Ternary tree paths
I'm solving the following question:
Given a ternary tree (each node of the tree has at most three children), find all root-to-leaf paths.
Example:
My code is as follows:
from __future__ import annotations
import itertools
from collections import deque, Iterable
class TernaryNode:
def __init__(self, val: int) -> None:
self.children: list[TernaryNode] = []
self.val = val
def __repr__(self) -> str:
return str(self.val)
def ternary_tree_paths(root: TernaryNode) -> Iterable[Iterable[int]]:
def _visit(node: TernaryNode) -> Iterable[deque[int]]:
if not node:
return []
if not node.children:
queue = deque()
queue.append(node.val)
return [queue]
# **
paths = itertools.chain.from_iterable(map(lambda ch: _visit(ch), node.children))
for p in paths:
p.appendleft(node.val)
return paths
return _visit(root)
As shown, the code above returns an empty list, where as the desired behavior is [deque([1, 2, 3]), deque([1, 4]), deque([1, 6])]. Note the line with **; if I rewrite that line as paths = [p for ch in node.children for p in _visit(ch)], it works as expected.

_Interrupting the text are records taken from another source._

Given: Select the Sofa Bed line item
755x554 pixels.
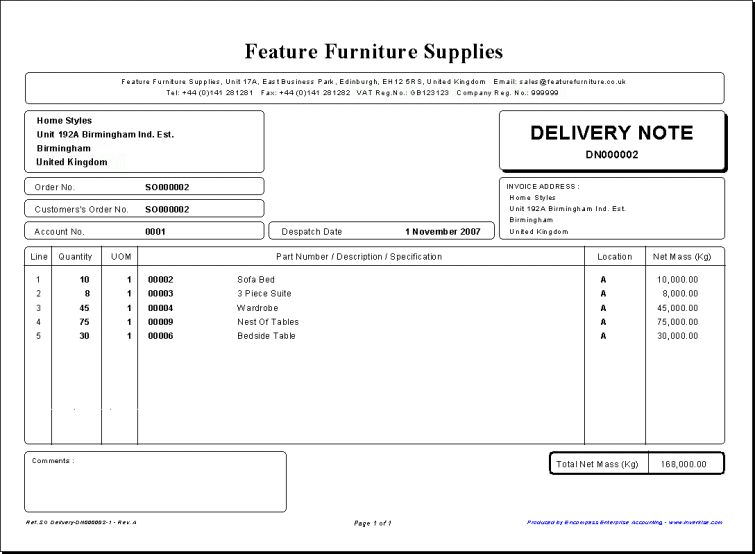Looking at the screenshot, I should [255, 279].
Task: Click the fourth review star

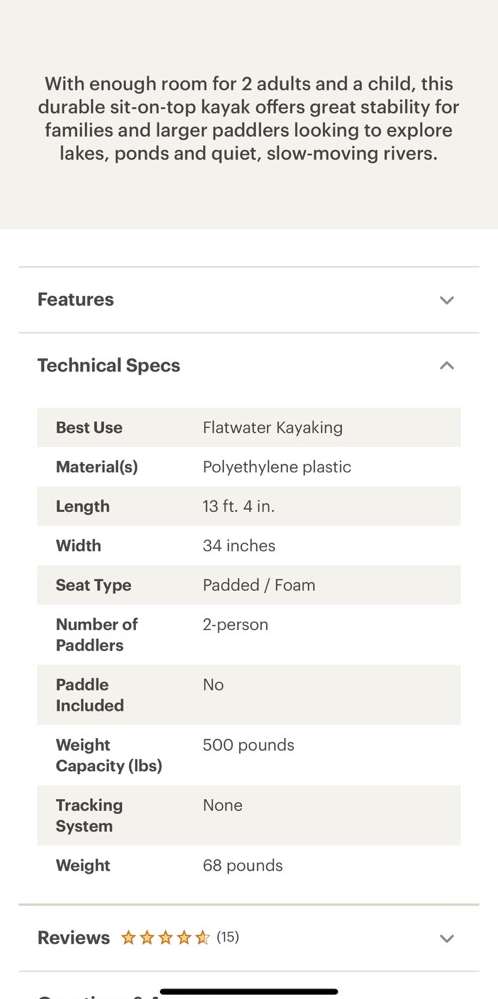Action: pyautogui.click(x=183, y=937)
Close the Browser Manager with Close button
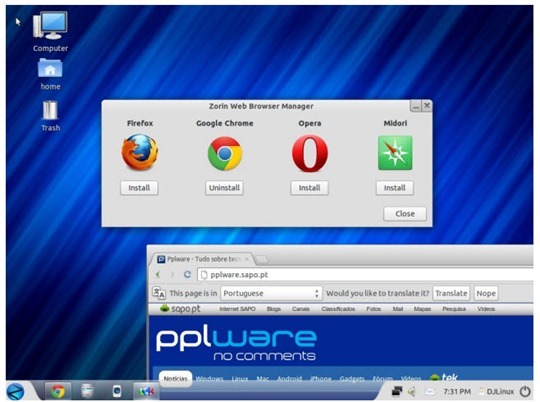 point(405,214)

I'm guessing the problem is because function from_iterable is evaluated lazily, but shouldn't it be forced to evaluate when I'm iterating over the items?
You're exhausting the chain iterable when trying to do the appendleft to each of the items. After that paths is empty.

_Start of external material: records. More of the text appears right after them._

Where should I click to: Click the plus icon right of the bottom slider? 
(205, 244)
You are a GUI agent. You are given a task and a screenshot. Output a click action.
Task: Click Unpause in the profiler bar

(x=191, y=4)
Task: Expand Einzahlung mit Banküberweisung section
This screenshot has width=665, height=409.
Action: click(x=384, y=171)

You need to make sure the iterable is evaluated only once:
def ternary_tree_paths(root: TernaryNode) -> Iterable[Iterable[int]]:
def _visit(node: TernaryNode) -> Iterable[deque[int]]:
if not node:
return []
if not node.children:
queue = deque()
queue.append(node.val)
return [queue]
paths = itertools.chain.from_iterable(map(_visit, node.children))
retval = [] # to keep track of results
for p in paths: # iterate
p.appendleft(node.val)
retval.append(p) # add to result
return retval # return result
return _visit(root)
This yields:
[deque([1, 2, 3]), deque([1, 4]), deque([1, 6])]
For the example in the question.